In the fold: Issey Miyake, Ikko Tanaka, and the art of fashion
As the distinction between fashion, graphic design and art becomes ever more blurred, Issey Miyake’s latest collaborative offering revels in such indistinction. His new micro-collection is emblazoned with the graphic artwork of Ikko Tanaka, a keystone of 20th century Japanese art. Tanaka’s deceptively simple oeuvre uses block colours and overlaid geometric forms to explore the boundaries of abstraction and realistic portraiture. Once art, now clothing, Miyake revitalises Tanaka’s legacy in this new series of dresses, coats and bags.
Miyake and Tanaka were acquainted, and held each other’s work in high regard. They met in the sixties and maintained a close friendship until Tanaka’s death in 2002. Just over a decade after his passing, Miyake’s reinterpretation of his work is a timely homage, from one Japanese icon to another.

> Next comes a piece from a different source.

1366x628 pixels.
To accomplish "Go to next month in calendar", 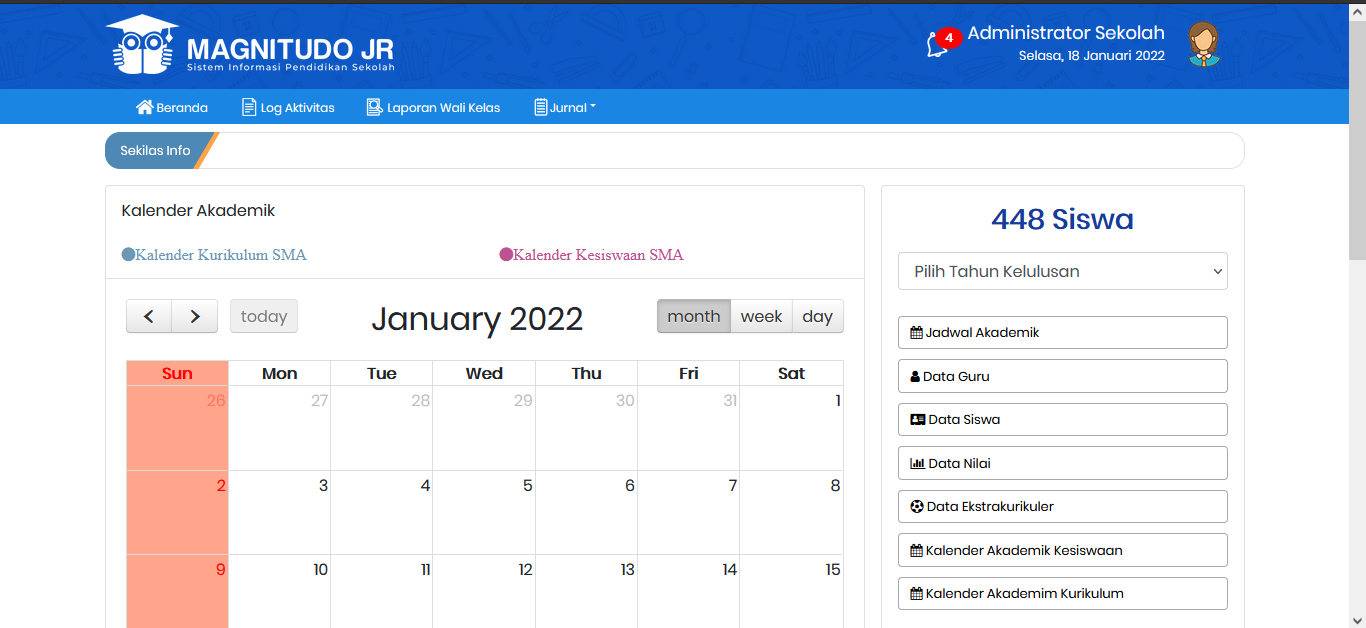I will (x=194, y=316).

Tanaka’s tome Variations of Bold Symbols (1992) is a mosaic of colour blocks adorned with hand-drawn symbols. It vividly celebrates abstraction and eschews any recognisable human form. His work for the 200th anniversary of the artist Tōshūsai Sharaku’s birth, however, layers circular forms into the shape of a peeping face, a traditional form of portraiture known as Okubi-e for which Sharaku earned his fame. His most famous work, Nihon Buyo (1981), blends these two modes of creation, tessellating stark geometric shapes into the abstract form of a geisha.
While Tanaka’s designs are now most commonly reproduced on posters or in books on Japanese art, Miyake’s creations seek to recontextualise his work, introducing the dynamism of the body to the vitality of the artist’s aesthetic.